**READING TEXT**
----
Therapy?

There are several things in this world which serve as therapy, and one of the most important, and intriguing, is displacement therapy. That is, when one spends an entire lunchtime telling, even ordering, someone to do exactly what you know full well you ought to be doing yourself.

Well, it’s never quite that simple, nor is the match ever exact, but I sit here under Paolazzi’s Newton, a man bent double measuring the universe yet failing to look upwards to the wonders of the heavens, and things become, inexorably, just that little bit more plain.

I have issues, problems, conundra, mental and emotional blocks. Today they are rendered meaningless, pitiful, mundane and, dare I say it, self-indulgent.

I haven’t been to the library for months, so long that my card has expired, and to renew I need seventeen pieces of dna, the usual addresses … all for a library for which I have held a card for nigh on ten years, and which won’t allow me to take out any books. Where do I live? Not at my address, that’s for sure … I await removal. But this is positive, for where I go next, I stay. It will be my place, in the widest sense. And under Newton, watching the detritus wander in and out of the library, I feel at home, at ease.

They also serve who stand and wait. And I wait, as I do so often. What for today? I know in physical form, in intellectual form, but not in emotional form. Though I can guess. A loose end after lunch invites coffee.

My partner for lunch is a special woman to me, one who is finally emerging from a period of mourning, and slowly understanding that her time in metaphorical black is done. And quite right too. I encourage, even berate her into taking the steps she wants to take, to get back into life and enjoy what it throws at her. I encourage her to allow herself to enjoy, to experience, to have fun … to live. And she will.
----
**RECORD SET**
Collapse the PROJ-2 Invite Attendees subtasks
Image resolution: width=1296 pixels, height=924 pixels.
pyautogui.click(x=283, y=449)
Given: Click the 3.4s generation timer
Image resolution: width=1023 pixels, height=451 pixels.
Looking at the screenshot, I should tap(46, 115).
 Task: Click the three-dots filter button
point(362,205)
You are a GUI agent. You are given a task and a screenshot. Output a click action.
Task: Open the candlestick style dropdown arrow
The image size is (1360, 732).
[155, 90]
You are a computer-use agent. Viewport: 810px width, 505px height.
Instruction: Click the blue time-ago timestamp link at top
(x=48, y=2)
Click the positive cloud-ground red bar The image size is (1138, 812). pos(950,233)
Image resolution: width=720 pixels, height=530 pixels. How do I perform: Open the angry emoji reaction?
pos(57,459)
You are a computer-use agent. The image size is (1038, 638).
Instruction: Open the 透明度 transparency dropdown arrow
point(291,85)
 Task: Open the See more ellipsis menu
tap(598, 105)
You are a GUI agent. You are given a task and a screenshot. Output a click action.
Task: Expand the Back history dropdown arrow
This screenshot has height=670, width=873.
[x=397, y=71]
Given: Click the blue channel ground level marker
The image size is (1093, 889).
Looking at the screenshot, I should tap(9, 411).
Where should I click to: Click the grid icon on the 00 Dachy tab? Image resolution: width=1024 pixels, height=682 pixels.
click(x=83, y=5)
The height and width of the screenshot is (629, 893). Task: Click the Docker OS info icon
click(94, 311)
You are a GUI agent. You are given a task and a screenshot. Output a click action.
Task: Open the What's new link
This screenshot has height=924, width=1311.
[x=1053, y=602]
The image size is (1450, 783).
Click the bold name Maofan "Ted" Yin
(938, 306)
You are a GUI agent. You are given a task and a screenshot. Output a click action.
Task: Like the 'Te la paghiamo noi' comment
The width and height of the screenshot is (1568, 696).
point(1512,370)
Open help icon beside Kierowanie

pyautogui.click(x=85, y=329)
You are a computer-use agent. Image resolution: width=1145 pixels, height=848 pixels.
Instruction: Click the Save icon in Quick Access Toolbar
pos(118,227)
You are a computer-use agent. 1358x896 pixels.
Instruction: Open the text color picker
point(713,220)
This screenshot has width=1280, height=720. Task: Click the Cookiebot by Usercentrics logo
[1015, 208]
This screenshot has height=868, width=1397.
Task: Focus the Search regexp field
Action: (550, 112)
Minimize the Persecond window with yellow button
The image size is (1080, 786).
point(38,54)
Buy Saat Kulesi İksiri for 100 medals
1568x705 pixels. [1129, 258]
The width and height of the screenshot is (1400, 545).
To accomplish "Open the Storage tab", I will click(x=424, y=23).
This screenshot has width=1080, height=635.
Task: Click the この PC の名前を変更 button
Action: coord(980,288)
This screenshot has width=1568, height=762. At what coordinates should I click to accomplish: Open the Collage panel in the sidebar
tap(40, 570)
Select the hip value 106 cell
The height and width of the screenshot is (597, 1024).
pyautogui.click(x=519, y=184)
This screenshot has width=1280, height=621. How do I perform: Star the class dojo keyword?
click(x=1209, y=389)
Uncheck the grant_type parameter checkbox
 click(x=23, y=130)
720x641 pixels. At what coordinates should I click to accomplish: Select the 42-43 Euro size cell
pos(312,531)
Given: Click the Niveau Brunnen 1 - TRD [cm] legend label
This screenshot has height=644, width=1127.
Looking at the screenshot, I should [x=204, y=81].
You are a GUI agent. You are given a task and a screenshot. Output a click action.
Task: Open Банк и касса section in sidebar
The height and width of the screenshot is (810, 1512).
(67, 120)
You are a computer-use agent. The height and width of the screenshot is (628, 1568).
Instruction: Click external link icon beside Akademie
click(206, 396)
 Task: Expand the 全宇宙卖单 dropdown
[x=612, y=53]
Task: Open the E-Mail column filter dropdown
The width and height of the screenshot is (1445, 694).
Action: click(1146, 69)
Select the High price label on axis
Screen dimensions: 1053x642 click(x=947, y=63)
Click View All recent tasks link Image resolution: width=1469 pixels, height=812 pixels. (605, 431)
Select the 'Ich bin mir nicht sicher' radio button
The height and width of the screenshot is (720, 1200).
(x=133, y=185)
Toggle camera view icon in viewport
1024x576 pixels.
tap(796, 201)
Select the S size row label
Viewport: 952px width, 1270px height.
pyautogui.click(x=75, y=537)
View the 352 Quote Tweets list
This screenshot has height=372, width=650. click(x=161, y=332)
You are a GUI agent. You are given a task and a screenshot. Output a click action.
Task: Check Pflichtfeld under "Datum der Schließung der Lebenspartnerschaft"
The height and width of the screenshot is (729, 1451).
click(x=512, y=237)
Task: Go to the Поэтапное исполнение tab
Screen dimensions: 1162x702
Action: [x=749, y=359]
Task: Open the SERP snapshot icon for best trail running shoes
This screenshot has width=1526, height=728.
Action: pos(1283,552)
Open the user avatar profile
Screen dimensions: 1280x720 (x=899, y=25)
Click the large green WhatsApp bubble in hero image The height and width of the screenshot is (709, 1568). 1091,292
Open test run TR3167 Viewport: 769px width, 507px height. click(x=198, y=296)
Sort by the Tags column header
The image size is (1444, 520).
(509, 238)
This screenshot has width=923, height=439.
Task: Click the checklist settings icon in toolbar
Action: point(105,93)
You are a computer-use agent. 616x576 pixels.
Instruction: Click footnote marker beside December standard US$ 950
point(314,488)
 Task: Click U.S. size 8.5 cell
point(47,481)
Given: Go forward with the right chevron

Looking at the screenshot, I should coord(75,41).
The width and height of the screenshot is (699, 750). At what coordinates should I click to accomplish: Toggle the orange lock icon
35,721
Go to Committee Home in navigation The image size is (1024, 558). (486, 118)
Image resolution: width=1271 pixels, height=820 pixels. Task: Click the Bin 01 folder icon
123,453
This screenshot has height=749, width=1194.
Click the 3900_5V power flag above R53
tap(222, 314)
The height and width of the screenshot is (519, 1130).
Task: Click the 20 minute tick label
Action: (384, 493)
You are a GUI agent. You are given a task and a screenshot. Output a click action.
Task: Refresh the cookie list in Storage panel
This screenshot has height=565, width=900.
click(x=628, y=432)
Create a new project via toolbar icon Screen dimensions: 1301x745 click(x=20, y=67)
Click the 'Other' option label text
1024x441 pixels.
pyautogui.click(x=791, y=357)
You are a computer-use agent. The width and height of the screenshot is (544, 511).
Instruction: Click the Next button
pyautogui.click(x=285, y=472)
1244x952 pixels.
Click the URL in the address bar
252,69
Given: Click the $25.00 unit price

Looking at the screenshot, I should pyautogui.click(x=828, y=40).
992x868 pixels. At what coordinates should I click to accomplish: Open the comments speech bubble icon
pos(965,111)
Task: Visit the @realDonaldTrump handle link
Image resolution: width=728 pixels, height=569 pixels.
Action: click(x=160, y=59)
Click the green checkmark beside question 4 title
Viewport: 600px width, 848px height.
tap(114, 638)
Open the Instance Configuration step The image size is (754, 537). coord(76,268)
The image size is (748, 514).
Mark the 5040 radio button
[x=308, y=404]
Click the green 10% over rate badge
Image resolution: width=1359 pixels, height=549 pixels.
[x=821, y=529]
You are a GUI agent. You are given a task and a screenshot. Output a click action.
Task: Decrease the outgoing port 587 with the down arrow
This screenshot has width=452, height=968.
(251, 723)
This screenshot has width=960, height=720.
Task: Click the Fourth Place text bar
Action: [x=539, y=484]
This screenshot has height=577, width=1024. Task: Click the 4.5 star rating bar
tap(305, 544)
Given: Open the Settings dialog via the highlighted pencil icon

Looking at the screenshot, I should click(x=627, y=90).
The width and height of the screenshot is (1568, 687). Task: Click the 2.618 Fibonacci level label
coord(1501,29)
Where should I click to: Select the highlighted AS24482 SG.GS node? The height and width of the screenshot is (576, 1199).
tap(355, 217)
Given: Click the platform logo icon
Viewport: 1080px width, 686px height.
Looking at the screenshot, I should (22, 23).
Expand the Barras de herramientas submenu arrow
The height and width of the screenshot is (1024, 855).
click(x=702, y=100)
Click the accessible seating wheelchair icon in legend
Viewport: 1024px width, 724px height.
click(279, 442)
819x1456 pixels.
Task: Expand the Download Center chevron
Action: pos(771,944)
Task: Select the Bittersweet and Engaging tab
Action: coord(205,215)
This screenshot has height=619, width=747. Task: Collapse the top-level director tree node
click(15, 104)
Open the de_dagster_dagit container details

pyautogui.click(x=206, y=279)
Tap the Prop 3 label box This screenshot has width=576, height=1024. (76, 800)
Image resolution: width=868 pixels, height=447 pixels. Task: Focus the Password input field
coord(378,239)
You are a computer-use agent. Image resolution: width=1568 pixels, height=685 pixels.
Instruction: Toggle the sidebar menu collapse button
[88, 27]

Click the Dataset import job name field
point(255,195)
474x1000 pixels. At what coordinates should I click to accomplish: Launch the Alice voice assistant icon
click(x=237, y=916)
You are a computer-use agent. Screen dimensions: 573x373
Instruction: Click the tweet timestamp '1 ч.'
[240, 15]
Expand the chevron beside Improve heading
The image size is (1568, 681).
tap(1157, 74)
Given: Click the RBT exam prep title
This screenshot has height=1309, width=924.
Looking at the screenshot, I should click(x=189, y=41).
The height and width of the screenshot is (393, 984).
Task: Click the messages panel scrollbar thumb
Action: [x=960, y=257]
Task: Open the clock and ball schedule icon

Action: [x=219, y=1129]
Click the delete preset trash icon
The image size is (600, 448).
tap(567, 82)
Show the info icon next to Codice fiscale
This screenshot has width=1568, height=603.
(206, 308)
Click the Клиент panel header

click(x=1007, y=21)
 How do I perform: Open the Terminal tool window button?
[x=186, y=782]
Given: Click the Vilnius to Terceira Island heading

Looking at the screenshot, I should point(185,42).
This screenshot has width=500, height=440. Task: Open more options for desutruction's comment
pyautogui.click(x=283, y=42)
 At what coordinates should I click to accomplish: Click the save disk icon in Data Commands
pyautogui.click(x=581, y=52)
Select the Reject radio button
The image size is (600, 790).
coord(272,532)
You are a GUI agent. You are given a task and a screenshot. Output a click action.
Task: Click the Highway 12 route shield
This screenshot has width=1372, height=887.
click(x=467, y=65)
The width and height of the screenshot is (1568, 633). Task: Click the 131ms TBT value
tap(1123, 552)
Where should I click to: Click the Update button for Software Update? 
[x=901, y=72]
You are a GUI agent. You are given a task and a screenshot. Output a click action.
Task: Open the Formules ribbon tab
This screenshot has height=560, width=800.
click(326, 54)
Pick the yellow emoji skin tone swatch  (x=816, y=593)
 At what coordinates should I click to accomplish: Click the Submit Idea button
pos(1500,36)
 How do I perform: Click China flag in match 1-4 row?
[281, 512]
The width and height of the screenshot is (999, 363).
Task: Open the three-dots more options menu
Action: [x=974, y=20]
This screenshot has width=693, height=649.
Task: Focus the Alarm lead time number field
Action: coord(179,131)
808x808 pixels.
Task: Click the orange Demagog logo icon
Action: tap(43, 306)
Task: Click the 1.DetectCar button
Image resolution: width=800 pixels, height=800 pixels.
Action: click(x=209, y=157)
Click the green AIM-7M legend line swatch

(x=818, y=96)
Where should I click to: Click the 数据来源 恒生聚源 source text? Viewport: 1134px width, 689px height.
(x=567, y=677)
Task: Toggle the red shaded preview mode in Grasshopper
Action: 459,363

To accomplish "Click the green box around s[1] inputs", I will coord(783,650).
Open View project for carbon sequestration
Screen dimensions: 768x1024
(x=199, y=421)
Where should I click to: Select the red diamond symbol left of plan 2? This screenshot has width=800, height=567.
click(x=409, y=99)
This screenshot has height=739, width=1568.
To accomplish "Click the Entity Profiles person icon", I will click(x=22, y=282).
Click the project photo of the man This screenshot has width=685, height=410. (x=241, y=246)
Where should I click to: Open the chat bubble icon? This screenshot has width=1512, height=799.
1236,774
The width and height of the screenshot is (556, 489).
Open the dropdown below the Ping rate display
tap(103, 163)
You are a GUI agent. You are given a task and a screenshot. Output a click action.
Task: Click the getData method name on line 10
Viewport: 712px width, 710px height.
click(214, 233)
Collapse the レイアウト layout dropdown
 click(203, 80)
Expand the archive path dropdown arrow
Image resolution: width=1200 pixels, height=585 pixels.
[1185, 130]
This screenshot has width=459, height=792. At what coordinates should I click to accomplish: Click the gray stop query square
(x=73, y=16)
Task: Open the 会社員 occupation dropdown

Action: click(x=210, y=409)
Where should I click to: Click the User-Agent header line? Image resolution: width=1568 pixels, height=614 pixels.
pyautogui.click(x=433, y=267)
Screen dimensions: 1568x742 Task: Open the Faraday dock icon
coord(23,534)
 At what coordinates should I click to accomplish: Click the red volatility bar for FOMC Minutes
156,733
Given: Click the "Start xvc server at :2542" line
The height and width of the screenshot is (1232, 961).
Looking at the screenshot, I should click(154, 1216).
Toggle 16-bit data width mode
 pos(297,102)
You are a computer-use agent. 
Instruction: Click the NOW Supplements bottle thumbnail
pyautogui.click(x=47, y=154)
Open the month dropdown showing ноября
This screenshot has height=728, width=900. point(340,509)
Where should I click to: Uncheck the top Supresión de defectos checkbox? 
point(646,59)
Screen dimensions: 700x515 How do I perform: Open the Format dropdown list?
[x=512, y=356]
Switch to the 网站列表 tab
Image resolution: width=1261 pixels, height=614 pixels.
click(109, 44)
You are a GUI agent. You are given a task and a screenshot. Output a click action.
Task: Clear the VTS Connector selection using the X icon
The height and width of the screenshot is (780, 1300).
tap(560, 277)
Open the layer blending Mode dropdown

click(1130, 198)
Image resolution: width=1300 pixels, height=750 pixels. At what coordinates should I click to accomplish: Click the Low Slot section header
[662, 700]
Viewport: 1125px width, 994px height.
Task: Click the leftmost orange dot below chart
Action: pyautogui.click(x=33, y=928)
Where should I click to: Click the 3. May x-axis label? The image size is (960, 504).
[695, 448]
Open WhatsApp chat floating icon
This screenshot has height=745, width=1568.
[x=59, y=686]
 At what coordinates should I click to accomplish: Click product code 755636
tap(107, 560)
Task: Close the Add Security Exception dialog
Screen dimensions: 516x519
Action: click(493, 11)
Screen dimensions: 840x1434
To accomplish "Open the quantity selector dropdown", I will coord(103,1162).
----
**REQUIREMENT**
Extend the essay on displacement therapy with a few more paragraphs, starting after its final sentence. The entries stand apart from the essay on displacement therapy and are separate material.

**WRITTEN RESPONSE**
It occurs to me more than once during our conversation that I am, in effect, speaking to myself. Like Newton, I’m looking at the wrong thing, measuring and analysing when I ought to be feeling. The German passenger on the train behind me (that’s right, one hiatus mid blog due to the friend for whom I waited under Newton’s statue arriving and our drinking much coffee – at a coffee shop called Wot the Dickens, a crap name which gave the lie to the style, attitude and coffee served within) suddenly wonders whether he’s at Gatwick because of the word ‘International’ at St Pancras. Looking at the wrong thing – the qualifier rather than the qualified.

Bacon tells a different story, of the philosopher so intent on looking at the stars that he walked into the lake, when all he had to do was look into the water and he would have seen the reflection of the stars while keeping his feet firmly on dry land.

Where one focuses one’s sight makes an awful lot of difference.